Interview My Own Private Alaska

Vous voilà reformés après l’arrêt du groupe en 2014. Qu’est-ce qui vous manquait le plus ? La scène ? Vos fans ? Ou tout simplement la musique ?

M. : La musique. Il y a des morceaux que tu as écrits dix ou quinze ans auparavant, et qui vieillissent plus ou moins bien. Tu les regardes avec tendresse et nostalgie mais tu ne te verrais pas les interpréter sur scène au présent. Avec MOPA, je suis toujours extrêmement ému par les mélodies du piano de Tristan, et l'équilibre qu'on est arrivé à trouver à l'époque avec la voix et la batterie me transporte toujours. Je me suis rarement senti autant entier et jusqu'au-boutiste que dans MY OWN PRIVATE ALASKA. Je voulais du coup que cette musique soit vivante, et pas enterrée. La scène me manquait aussi. Et nos fans sont aussi magnifiques, ils nous ont envoyé tellement de retours émotionnels forts. Mais c'était important que l'élément déclencheur soit interne.

Dix ans déjà que votre formidable album Amen est sorti, et dont vous proposez une réédition pour l’occasion. Il a été produit par Ross Robinson, c’était une bonne expérience de travailler avec lui ?

M. : C'est une expérience incroyable. Pour ma part, c'est l'expérience qui m'a le plus grandi en tant que chanteur, interprète, artiste. C'est une expérience qui peut aussi faire beaucoup de mal. Beaucoup de groupes qui sont allés là-bas racontent les traumas qu'ils ont vécus à Los Angeles, mais même quand c'est positif, ce n'est jamais une expérience anodine. Korn, Slipknot, Sepultura ont été transcendés par Ross, mais ces groupes-là n'ont pas eu envie de faire tous les albums chez lui non plus ! C'est psychologiquement et physiquement éreintant… Il faut accepter de remettre en question des vérités les plus ancrées, en acceptant la possibilité que ce que tu vas trouver sera dix fois plus fort, plus vrai, plus intense, que ta manière de jouer auparavant. Et pour ma part, c'est ce qui s'est passé. J'ai changé de technique vocale sans réellement prendre de cours de chant. J'ai pu répéter des choses hypra violentes sept heures par jour pendant quatorze jours d'affilée, en ne sentant aucune fatigue, aucun impact sur ma voix. Ni moi ni les collègues n'y croyions. Et pourtant c'était en train de se passer. C'est un gars qui va « ouvrir ta palette d'expression émotionnelle », c'est pour cela qu'on retrouve de la voix parlée, de la voix chantée, de la voix criée, screamée, hurlée sur cet album. A aucun moment, il n'a dit : il faut chanter pour la radio. C'était mon être au plus profond qui avait envie de dire ses mots de plein de manières différentes selon les différentes émotions qu'ils incarnaient, et plus de suivre uniquement un « cahier des charges metal ou screamo ou je ne sais quoi ». Mais tout cela est assez dur à assumer psychologiquement. Il faut vraiment être armé pour aller là-bas. J'étais moi-même dans un mood un peu spécial à l'époque, donc c'est ce qui m'a sauvé aussi, mais je pense que les musiciens ne réalisent pas que des expériences comme ça peuvent te faire exploser en plein vol en tant que musicien. Ross nous a raconté des expériences « off the record » de groupes qui ont modifié leur line-up juste après, voire pendant le studio, des mecs qui se barraient, refusaient de se remettre en question, refusaient de se voir mettre le nez dans leur merde, car l'enregistrement faisait ressurgir les égos, les faiblesses, les mensonges.
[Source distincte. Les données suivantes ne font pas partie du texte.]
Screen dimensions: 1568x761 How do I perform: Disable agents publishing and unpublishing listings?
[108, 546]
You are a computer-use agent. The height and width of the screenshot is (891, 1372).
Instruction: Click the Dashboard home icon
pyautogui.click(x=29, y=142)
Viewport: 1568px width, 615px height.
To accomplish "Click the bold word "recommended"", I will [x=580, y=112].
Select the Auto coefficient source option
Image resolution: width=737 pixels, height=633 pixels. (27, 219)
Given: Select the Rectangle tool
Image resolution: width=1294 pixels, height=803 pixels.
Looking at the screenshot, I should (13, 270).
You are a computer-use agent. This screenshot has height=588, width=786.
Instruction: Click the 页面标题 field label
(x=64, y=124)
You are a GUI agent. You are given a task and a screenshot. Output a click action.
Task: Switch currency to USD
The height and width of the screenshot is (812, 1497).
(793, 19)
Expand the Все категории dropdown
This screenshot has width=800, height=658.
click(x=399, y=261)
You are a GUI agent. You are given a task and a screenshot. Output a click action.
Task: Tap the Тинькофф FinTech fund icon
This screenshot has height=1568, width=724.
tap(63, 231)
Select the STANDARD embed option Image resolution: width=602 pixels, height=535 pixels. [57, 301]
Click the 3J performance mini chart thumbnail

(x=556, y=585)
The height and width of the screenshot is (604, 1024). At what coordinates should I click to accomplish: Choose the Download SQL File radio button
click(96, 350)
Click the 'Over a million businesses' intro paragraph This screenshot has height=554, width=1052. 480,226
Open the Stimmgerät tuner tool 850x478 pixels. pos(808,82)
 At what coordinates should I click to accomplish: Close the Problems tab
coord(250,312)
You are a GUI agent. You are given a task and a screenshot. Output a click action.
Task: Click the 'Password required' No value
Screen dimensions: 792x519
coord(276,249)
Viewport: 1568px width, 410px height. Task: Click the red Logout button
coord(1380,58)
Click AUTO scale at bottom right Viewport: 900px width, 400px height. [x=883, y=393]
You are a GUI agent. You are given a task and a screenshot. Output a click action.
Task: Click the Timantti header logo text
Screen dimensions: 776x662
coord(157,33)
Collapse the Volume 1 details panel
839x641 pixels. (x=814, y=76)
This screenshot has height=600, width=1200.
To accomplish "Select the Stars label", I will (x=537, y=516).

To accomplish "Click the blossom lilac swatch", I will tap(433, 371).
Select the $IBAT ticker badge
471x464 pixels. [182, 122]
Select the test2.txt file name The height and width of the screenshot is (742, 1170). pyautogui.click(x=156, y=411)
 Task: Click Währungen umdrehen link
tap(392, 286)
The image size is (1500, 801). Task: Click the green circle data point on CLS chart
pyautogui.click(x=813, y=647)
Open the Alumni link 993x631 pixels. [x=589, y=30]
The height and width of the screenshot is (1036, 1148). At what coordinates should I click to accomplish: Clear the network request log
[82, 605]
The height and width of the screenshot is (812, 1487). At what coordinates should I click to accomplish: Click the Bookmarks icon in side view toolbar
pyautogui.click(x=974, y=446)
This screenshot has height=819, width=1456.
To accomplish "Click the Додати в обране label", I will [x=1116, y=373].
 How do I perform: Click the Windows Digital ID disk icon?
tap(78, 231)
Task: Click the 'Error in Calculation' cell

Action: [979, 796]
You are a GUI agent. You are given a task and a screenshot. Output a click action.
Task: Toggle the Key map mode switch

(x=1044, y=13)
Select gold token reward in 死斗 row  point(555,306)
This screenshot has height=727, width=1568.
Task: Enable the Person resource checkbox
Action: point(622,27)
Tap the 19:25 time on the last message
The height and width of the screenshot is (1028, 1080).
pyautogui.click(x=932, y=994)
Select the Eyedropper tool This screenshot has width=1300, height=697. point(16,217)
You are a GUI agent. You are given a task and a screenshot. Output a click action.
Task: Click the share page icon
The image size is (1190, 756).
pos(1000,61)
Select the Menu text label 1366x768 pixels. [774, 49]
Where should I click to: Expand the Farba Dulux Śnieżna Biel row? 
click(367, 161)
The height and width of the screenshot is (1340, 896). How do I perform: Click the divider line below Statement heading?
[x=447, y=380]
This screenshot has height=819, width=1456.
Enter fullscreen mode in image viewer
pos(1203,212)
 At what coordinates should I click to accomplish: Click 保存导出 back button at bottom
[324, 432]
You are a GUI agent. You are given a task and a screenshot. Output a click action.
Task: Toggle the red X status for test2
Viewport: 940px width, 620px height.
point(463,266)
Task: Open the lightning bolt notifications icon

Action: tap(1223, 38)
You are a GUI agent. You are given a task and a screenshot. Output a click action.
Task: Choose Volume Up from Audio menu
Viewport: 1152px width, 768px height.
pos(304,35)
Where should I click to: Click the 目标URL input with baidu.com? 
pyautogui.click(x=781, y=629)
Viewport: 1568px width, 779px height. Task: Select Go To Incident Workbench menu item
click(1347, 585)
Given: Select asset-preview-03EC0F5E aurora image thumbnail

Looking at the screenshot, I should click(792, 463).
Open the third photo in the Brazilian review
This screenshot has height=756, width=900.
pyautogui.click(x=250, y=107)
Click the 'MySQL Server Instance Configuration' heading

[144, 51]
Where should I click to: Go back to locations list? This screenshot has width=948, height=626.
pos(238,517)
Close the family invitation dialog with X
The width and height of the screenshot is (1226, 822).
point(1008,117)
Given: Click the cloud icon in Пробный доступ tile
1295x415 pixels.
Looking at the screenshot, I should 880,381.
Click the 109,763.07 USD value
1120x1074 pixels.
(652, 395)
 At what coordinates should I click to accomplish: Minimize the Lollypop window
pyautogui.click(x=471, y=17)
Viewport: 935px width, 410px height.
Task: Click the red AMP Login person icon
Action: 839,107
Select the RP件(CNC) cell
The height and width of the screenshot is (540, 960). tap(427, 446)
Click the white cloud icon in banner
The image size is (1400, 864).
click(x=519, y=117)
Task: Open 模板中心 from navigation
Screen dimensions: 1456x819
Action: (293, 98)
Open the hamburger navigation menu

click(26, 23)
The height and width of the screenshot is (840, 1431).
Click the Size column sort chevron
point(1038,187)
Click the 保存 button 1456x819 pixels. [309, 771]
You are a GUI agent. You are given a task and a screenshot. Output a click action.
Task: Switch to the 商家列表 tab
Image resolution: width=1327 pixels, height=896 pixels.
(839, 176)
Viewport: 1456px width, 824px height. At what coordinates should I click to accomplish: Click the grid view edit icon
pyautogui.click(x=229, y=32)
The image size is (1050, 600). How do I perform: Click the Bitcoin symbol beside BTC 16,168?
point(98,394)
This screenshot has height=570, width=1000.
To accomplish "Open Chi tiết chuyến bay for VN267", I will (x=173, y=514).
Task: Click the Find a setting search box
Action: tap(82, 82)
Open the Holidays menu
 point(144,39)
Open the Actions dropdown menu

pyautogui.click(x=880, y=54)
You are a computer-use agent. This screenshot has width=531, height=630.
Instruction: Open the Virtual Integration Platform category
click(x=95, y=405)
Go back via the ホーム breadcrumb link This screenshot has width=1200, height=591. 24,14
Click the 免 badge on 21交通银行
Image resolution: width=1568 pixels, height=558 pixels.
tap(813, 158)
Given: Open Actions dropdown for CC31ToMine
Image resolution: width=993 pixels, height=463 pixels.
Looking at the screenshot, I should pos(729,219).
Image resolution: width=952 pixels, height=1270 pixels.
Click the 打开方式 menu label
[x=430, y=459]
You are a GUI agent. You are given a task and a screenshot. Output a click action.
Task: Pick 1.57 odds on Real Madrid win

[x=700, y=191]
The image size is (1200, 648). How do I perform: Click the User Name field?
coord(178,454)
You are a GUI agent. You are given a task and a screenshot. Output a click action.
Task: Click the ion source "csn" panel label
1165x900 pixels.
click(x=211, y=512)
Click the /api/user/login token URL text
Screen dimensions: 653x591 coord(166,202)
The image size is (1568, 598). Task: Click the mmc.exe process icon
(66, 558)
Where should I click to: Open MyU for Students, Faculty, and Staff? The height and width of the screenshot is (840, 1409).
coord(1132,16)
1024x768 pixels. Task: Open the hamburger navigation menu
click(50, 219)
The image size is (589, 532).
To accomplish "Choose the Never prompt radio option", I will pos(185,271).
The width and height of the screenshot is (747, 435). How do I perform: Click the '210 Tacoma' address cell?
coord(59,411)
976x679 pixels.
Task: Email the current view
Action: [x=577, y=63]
Est-ce que c’est les dix ans de votre album Amen qui vous a donné envie de reformer le groupe ou vous y pensiez déjà depuis un moment ?

T. : On y pensait déjà avant. Comme évoqué avant par Milka, cette musique sert à nous sentir humain, et on avait besoin de ressentir à nouveau ce genre d’émotion. Sans parler de l’aventure humaine et des tournées qui nous manquaient. Et l’étape des dix ans a été le moment symbolique qui nous a fait agir : c’était maintenant ou jamais.

Vous avez fait une superbe reprise de Where Did You Sleep Last Night? de Huddie Ledbetter et rendu célèbre par Nirvana, c’est un exercice qui vous plaît ? On peut s’attendre à d’autres reprises dans le futur ?

T. : Franchement, je l’ai souvent dit : j’aime l’idée de « composer » une reprise par album. Mais c’est un exercice assez périlleux. J’ai toujours adoré les groupes qui arrivaient à transcender les compos des autres. C’est à la fois tellement culoté et tellement honteux. Pour l’instant, j’ai quelques pistes de chansons que j’aimerais bien réinterpréter mais je priorise les compos. On verra bien, c’est un peu du bonus à ce stade.

Comment se passe la composition chez MOPA de manière générale ? Et pour l’album Amen qui a fait quoi ?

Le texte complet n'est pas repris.